从网上看到的, 绝对是权威资料:)
- From: Linus Torvalds
- Newsgroups: fa.linux.kernel
- Subject: Re: [patch 2.6.13-rc4] fix get_user_pages bug
- Date: Mon, 01 Aug 2005 20:12:32 UTC
-
Message-ID:
-
Original-Message-ID:
- On Mon, 1 Aug 2005, Hugh Dickins wrote:
- >
- > > Aside, that brings up an interesting question - why should readonly
- > > mappings of writeable files (with VM_MAYWRITE set) disallow ptrace
- > > write access while readonly mappings of readonly files not? Or am I
- > > horribly confused?
- >
- > Either you or I. You'll have to spell that out to me in more detail,
- > I don't see it that way.
- We have always just done a COW if it's read-only - even if it's shared.

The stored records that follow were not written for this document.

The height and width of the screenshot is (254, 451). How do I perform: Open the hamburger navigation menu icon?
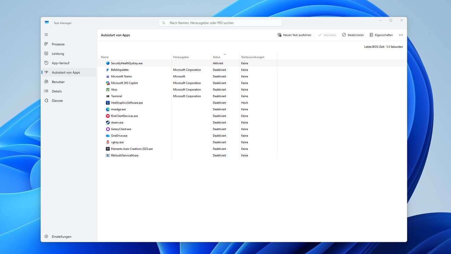(46, 34)
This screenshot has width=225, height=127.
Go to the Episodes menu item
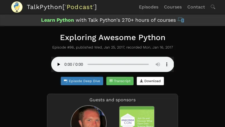149,7
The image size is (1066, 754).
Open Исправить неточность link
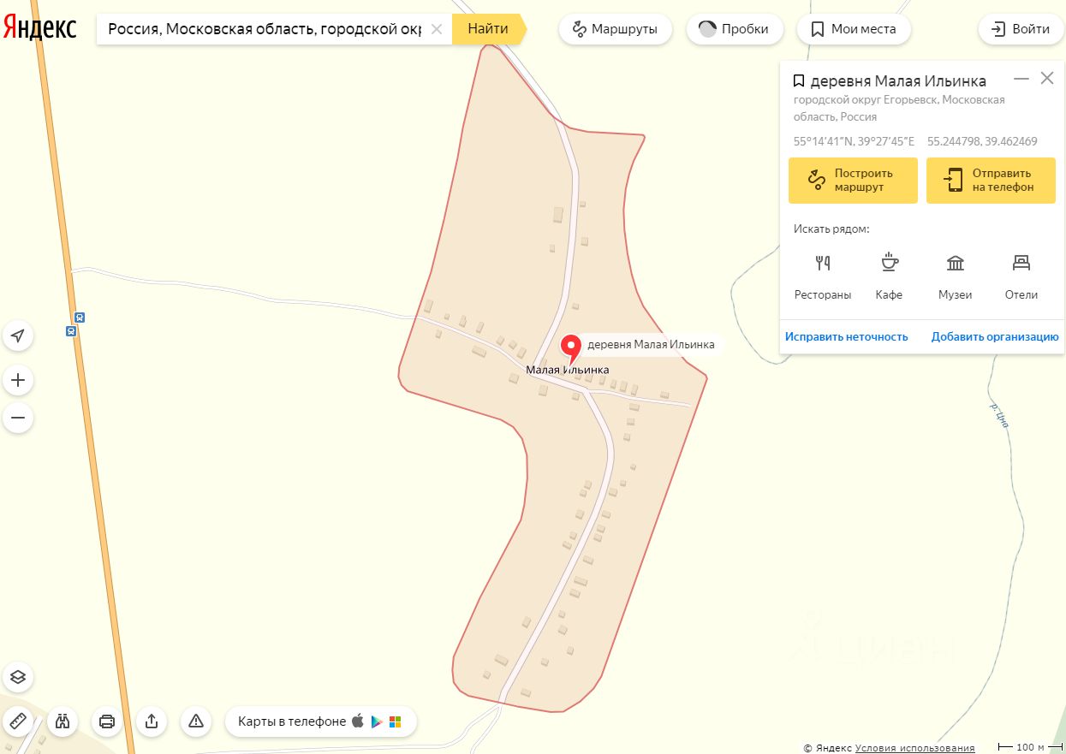tap(846, 336)
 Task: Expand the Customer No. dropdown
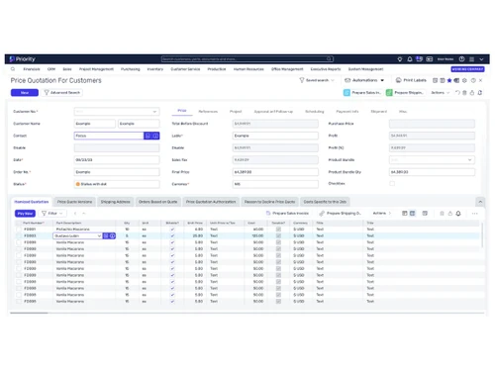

- The point being that if a process mapped did a read-only mapping, and a
- tracer wants to modify memory, the tracer is always allowed to do so, but
- it's _not_ going to write anything back to the filesystem. Writing
- something back to an executable just because the user happened to mmap it
- with MAP_SHARED (but read-only) _and_ the user had the right to write to
- that fd is _not_ ok.
- So VM_MAYWRITE is totally immaterial. We _will_not_write_ (and must not do
- so) to the backing store through ptrace unless it was literally a writable
- mapping (in which case VM_WRITE will be set, and the page table should be
- marked writable in the first case).
- So we have two choices:
- - not allow the write at all in ptrace (which I think we did at some
- point)
- This ends up being really inconvenient, and people seem to really
- expect to be able to write to readonly areas in debuggers. And doing
- "MAP_SHARED, PROT_READ" seems to be a common thing (Linux has supported
- that pretty much since day #1 when mmap was supported - long before
- writable shared mappings were supported, Linux accepted MAP_SHARED +
- PROT_READ not just because we could, but because Unix apps do use it).
- or
- - turn a shared read-only page into a private page on ptrace write
- This is what we've been doing. It's strange, and it _does_ change
- semantics (it's not shared any more, so the debugger writing to it
- means that now you don't see changes to that file by others), so it's
- clearly not "correct" either, but it's certainly a million times better
- than writing out breakpoints to shared files..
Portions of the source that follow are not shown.